Our present in vitro data support that conclusion. We found that E2 and fluid flow-induced shear stress both promote the rapid production of NO and PGE2 and that the combined application of E2 and PFF had an additive effect on NO and PGE2 production, rather than a synergistic one. Our results are in agreement with an earlier study that showed that estrogen enhanced fluid shear stress-induced prostaglandin production by bone cells from elderly women [40]. When the results of that study are expressed as PFF-treated over static culture (T/C) ratios, it becomes clear that the response to shear stress was similar in the absence or presence of E2 (PGE2 production, mean ± SEM, vehicle treated 3.6±1.3; E2 treated 3.5±1.4). In the latter study, cells were used from osteoarthritic rather than osteoporotic donors. The lack of a synergistic effect does not, therefore, appear to be related to the osteoporotic status of the donor.

We found that treatment for 24 h with E2 more than doubled eNOS expression, in agreement with other studies [35, 36, 37]. The enhanced eNOS protein expression after 24 h E2 might explain the enhanced NO production under static culture conditions. The finding that E2 stimulated eNOS expression in the cells, but that PFF and E2 nonetheless acted in an additive manner, suggests that eNOS protein expression in the cells was not rate limiting for PFF-induced NO production. We had found earlier that mRNA levels for eNOShad doubled after 1 h of static post-incubation following 1 h of PFF treatment [33]. In the present study eNOS protein expression was not significantly enhanced immediately after 1 h exposure to PFF, likely because the time period was too short to allow for a significant increase in eNOS protein expression.

Our results are also consistent with the finding by Damien et al. that estrogen and mechanical strain had an additive, rather than synergistic, effect on osteoblast proliferation in vitro [41]. That study by Damien et al., as well as subsequent papers, found evidence for an important role of the estrogen receptor α (ERα) in the proliferative response of bone cells to mechanical stress [31, 42, 43, 44, 45]. In addition, in ERα knockout mice the adaptive bone formation in response to mechanical loading was blunted [46]. Thus, mechanical loading and estrogen do seem to share a common signaling pathway in the regulation of osteoblast proliferation and bone formation.

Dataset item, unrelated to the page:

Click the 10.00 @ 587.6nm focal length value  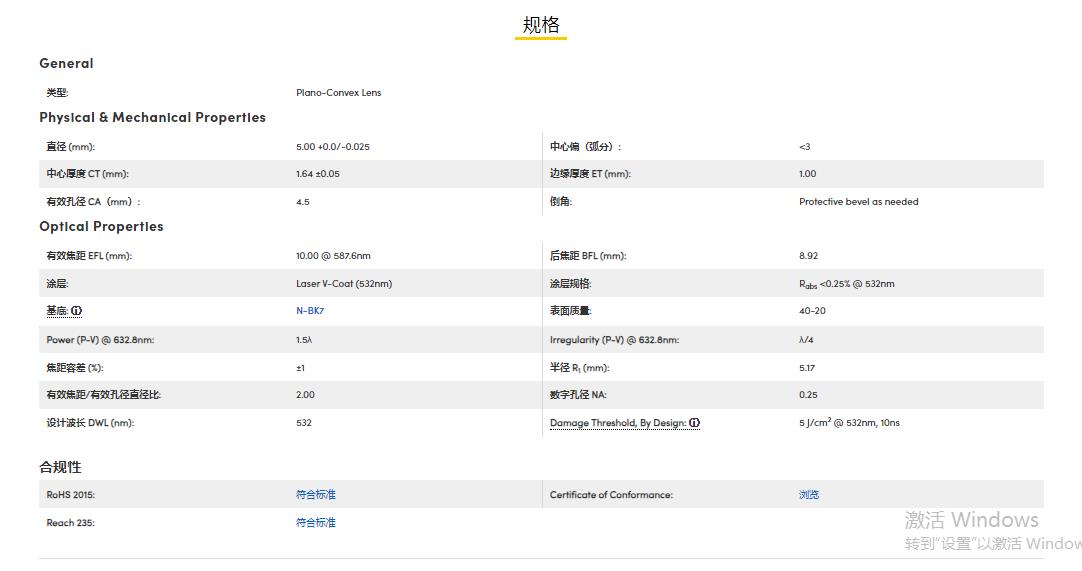333,256
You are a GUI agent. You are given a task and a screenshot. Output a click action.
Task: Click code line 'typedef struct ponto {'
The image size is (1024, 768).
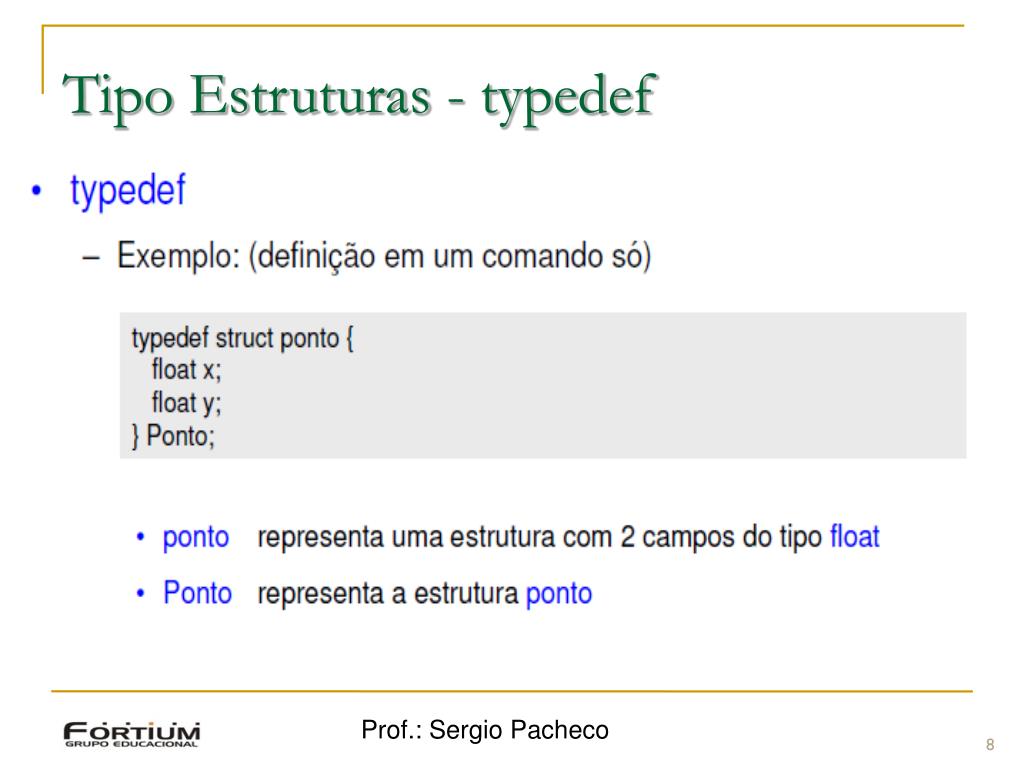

Of course, the responses of osteoblasts, which are the effector cells of bone adaptation, are downstream of the response of the mechanosensors to a mechanical stimulus [15]. It is the latter response that we have studied in the present paper.

Although we found no synergistic effect of E2 and PFF on NO and PGE2 production by OP bone cells, we did find additive effects, both on NO and PGE2 production. The production of both factors was highest when shear stress was applied in the presence of estrogen and lowest when neither estrogen nor shear stress was applied. If we assume that both factors are related to anabolic events further downstream in the adaptive response to mechanical loading [27, 28], this suggests that estrogen and mechanical usage both promote bone mass and strength. As such, these in vitro results are in agreement with clinical studies [17, 18]. Our results do not rule out the possibility that estrogen modulates the adaptive response of whole bones to mechanical load but do contradict the concept that estrogen, by itself, promotes mechanotransduction in osteocytes, the principal bone mechanosensing cells in the adaptive cascade.